Within one month, we try to respond to all legitimate requests. We can sometimes take longer than a month to process your request if it is particularly complex or if you have made several requests. If this is the case, we will keep you updated.
Legitimate Interest means that our business is interested in operating and managing its business in a manner that will provide you with the best service/product and the most secure experience possible. Before we use your personal data for our legitimate interests, we consider and balance any potential impact on you (both positive and negative) and your rights. When your interests are overridden by the effect on you, we will not use your personal data (unless we have your consent or are otherwise required or permitted by law). Please contact us if you would like more information about how we assess our legitimate interests against any potential impact on you in connection with specific activities.
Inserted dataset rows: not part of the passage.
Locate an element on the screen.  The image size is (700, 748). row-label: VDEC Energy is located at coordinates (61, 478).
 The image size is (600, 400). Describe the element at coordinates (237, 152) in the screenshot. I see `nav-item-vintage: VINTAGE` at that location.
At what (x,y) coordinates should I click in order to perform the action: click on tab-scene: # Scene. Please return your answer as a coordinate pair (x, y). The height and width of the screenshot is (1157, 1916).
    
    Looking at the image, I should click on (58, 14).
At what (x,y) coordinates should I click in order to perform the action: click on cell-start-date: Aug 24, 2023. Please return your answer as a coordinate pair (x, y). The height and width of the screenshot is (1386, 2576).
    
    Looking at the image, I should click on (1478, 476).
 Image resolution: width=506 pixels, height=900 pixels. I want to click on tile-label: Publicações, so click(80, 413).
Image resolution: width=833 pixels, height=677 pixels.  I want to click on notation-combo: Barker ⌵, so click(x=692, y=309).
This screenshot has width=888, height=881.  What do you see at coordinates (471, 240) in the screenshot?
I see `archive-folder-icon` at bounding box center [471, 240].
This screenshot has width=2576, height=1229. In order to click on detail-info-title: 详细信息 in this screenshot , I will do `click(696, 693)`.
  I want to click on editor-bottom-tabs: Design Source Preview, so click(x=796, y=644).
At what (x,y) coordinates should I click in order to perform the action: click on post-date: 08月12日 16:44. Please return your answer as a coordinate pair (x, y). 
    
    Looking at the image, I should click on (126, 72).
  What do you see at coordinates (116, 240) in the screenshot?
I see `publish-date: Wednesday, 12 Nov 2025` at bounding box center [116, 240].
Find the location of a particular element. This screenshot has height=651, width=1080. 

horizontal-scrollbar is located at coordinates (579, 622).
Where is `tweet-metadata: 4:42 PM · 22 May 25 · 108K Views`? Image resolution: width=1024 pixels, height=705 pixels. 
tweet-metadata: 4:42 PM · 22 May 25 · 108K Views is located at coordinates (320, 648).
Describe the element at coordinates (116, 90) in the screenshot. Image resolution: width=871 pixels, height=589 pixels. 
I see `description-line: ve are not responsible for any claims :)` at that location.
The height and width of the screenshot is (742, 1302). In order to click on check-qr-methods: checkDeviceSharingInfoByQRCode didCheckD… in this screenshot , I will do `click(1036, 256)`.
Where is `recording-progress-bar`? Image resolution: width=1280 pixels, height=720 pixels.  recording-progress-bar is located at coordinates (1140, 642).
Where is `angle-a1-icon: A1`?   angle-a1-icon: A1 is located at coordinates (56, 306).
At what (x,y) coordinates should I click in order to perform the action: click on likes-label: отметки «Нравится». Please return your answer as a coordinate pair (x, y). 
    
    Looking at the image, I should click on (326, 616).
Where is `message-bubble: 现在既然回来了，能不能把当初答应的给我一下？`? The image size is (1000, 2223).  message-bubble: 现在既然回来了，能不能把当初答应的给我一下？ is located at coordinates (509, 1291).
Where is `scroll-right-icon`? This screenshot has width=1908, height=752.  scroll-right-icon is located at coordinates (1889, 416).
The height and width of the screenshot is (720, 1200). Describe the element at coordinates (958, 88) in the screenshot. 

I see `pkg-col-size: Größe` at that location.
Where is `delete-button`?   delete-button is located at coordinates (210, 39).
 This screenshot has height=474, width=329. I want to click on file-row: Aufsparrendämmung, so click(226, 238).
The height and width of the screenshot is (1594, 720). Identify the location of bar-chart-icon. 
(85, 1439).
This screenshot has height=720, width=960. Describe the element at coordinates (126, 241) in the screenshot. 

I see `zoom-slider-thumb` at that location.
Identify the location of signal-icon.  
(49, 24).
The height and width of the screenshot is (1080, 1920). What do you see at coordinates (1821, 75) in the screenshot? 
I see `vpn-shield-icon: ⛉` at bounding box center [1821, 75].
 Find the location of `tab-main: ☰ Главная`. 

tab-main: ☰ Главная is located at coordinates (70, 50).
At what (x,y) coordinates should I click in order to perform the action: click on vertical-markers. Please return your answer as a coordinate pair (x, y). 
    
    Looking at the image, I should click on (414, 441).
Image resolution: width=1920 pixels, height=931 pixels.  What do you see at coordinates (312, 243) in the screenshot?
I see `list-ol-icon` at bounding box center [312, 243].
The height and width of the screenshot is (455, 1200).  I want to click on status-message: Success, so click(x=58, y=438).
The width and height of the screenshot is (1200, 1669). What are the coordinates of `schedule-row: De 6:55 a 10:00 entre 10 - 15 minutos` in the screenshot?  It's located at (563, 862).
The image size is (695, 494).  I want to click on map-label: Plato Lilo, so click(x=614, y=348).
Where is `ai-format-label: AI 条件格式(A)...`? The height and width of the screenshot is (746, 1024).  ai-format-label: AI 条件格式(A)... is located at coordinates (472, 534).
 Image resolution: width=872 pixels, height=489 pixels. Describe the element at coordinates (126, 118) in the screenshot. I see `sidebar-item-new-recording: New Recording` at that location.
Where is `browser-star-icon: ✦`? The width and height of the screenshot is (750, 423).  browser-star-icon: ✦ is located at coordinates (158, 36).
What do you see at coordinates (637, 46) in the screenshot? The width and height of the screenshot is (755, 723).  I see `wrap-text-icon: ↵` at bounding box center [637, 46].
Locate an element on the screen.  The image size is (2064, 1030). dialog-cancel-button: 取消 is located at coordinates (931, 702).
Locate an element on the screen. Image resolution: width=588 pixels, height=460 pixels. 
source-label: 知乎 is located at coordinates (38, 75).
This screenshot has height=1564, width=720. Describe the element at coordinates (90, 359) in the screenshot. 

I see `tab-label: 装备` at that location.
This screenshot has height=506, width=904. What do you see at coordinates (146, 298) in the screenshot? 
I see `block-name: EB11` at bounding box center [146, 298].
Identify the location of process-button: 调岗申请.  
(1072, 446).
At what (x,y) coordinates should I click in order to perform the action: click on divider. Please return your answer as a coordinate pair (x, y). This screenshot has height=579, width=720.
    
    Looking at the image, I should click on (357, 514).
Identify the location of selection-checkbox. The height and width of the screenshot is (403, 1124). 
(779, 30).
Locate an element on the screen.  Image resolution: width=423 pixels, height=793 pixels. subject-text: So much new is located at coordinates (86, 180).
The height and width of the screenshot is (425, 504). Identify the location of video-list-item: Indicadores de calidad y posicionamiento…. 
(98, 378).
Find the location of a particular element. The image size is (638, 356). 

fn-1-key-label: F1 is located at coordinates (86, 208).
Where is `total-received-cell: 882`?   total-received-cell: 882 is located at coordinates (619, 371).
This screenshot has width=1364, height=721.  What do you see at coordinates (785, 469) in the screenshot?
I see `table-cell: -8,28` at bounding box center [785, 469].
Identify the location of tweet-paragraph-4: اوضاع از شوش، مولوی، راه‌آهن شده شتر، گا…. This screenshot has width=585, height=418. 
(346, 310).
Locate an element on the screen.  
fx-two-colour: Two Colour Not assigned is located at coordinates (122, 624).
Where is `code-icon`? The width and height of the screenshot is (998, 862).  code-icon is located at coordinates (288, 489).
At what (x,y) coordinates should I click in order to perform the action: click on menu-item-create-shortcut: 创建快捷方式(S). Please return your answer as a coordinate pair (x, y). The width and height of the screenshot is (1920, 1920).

The term "performance of contract" means processing your data where it is necessary for the performance of a contract to which you are a party or to take steps upon your request before entering into one. In the case of EventsX, this is the performance of our agreement with you to make the EventsX Event Platform and its services available to you. In any engagement you enter into with our third party partners, we are not involved in the processing of your Personal Data. If you enter into an agreement with any third party to provide you with services, we will always get your consent to transfer any Personal Data to that third party.
Comply with a legal obligation means processing personal data in order to fulfill a legal obligation to which we are subject.
External Third Parties means:
Service providers acting as processors. These providers do our IT and system administration services.
Providers of our cloud services (this can include AWS and Google).
Stripe – for the purposes of payment management.
Professional advisers acting as processors or joint controllers. These can include lawyers, bankers, auditors and insurers. These are all based in the United Kingdom and provide consultancy, banking, legal, insurance and accounting services.
Regulators and other authorities acting as processors or joint controllers. These are based in the United Kingdom and they require reporting of processing activities in certain circumstances.
Our third-party partners and affiliates who you engage with by using the EventsX Event Platform.